Reproduce the part of the records that opens with the line containing "This screenshot has width=902, height=689." and closes with the line containing "Action: [1199, 109]", substituting "switch" for "toggle" and leaving everything else unchanged.

**Data for this exercise**
——

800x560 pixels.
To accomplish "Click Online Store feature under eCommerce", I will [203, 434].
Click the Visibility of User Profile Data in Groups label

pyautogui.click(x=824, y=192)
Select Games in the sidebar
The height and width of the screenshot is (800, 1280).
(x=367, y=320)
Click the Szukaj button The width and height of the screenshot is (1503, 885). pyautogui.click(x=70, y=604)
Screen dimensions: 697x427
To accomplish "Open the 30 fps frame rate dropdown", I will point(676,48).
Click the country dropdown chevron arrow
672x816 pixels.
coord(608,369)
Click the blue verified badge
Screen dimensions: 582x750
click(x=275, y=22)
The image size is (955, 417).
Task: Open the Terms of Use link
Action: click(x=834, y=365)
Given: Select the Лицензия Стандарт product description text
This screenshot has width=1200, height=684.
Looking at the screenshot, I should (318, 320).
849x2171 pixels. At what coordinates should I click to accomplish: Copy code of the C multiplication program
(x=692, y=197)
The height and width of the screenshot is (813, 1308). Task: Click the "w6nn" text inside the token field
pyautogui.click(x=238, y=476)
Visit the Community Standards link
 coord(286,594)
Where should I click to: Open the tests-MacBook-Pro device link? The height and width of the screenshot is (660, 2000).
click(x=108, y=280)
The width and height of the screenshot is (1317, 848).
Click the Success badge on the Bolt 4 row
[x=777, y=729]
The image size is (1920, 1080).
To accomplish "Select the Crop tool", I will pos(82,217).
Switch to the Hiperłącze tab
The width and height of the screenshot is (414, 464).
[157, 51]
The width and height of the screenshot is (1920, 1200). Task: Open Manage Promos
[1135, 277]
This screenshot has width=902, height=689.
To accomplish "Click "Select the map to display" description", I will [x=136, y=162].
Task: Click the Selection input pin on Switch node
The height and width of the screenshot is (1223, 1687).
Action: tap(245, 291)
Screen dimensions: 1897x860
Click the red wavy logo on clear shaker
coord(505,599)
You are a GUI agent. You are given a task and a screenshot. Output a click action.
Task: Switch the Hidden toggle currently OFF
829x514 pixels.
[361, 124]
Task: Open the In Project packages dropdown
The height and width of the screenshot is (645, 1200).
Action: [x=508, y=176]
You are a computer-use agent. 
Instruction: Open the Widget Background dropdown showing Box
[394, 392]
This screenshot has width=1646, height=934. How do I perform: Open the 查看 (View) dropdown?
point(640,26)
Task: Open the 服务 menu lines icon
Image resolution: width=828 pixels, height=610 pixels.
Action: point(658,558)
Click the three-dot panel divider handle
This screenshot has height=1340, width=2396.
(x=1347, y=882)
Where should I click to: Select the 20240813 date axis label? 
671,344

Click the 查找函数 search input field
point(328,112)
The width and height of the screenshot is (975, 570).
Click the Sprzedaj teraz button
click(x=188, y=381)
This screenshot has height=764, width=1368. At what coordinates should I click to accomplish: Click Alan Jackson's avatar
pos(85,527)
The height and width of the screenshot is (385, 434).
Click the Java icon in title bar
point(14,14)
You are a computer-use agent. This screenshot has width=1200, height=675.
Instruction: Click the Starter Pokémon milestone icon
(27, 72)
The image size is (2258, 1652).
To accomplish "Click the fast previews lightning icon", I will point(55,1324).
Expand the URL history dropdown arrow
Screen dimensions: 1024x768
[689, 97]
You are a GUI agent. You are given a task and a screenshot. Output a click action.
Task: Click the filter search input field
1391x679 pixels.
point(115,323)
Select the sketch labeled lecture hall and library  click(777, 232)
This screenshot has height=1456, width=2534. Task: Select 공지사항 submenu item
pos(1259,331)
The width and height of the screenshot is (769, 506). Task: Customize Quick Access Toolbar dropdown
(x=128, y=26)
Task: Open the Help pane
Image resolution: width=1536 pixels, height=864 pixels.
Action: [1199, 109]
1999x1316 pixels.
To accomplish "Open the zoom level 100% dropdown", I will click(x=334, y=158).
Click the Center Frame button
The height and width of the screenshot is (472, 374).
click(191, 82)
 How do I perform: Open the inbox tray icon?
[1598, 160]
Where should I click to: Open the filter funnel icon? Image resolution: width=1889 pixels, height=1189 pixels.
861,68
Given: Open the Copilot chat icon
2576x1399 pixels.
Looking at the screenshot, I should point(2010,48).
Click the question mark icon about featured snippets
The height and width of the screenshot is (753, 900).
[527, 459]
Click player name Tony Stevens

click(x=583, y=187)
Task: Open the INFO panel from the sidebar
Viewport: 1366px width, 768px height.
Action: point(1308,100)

——

**Answer to this task**
This screenshot has width=902, height=689.
To accomplish "Click "Select the map to display" description", I will [x=136, y=162].
Task: Click the Selection input pin on Switch node
The height and width of the screenshot is (1223, 1687).
Action: tap(245, 291)
Screen dimensions: 1897x860
Click the red wavy logo on clear shaker
coord(505,599)
You are a GUI agent. You are given a task and a screenshot. Output a click action.
Task: Switch the Hidden switch currently OFF
829x514 pixels.
[361, 124]
Task: Open the In Project packages dropdown
The height and width of the screenshot is (645, 1200).
Action: [x=508, y=176]
You are a computer-use agent. 
Instruction: Open the Widget Background dropdown showing Box
[394, 392]
This screenshot has width=1646, height=934. How do I perform: Open the 查看 (View) dropdown?
point(640,26)
Task: Open the 服务 menu lines icon
Image resolution: width=828 pixels, height=610 pixels.
Action: point(658,558)
Click the three-dot panel divider handle
This screenshot has height=1340, width=2396.
(x=1347, y=882)
Where should I click to: Select the 20240813 date axis label? 
671,344

Click the 查找函数 search input field
point(328,112)
The width and height of the screenshot is (975, 570).
Click the Sprzedaj teraz button
click(x=188, y=381)
This screenshot has height=764, width=1368. At what coordinates should I click to accomplish: Click Alan Jackson's avatar
pos(85,527)
The height and width of the screenshot is (385, 434).
Click the Java icon in title bar
point(14,14)
You are a computer-use agent. This screenshot has width=1200, height=675.
Instruction: Click the Starter Pokémon milestone icon
(27, 72)
The image size is (2258, 1652).
To accomplish "Click the fast previews lightning icon", I will point(55,1324).
Expand the URL history dropdown arrow
Screen dimensions: 1024x768
[689, 97]
You are a GUI agent. You are given a task and a screenshot. Output a click action.
Task: Click the filter search input field
1391x679 pixels.
point(115,323)
Select the sketch labeled lecture hall and library  click(777, 232)
This screenshot has height=1456, width=2534. Task: Select 공지사항 submenu item
pos(1259,331)
The width and height of the screenshot is (769, 506). Task: Customize Quick Access Toolbar dropdown
(x=128, y=26)
Task: Open the Help pane
Image resolution: width=1536 pixels, height=864 pixels.
Action: [1199, 109]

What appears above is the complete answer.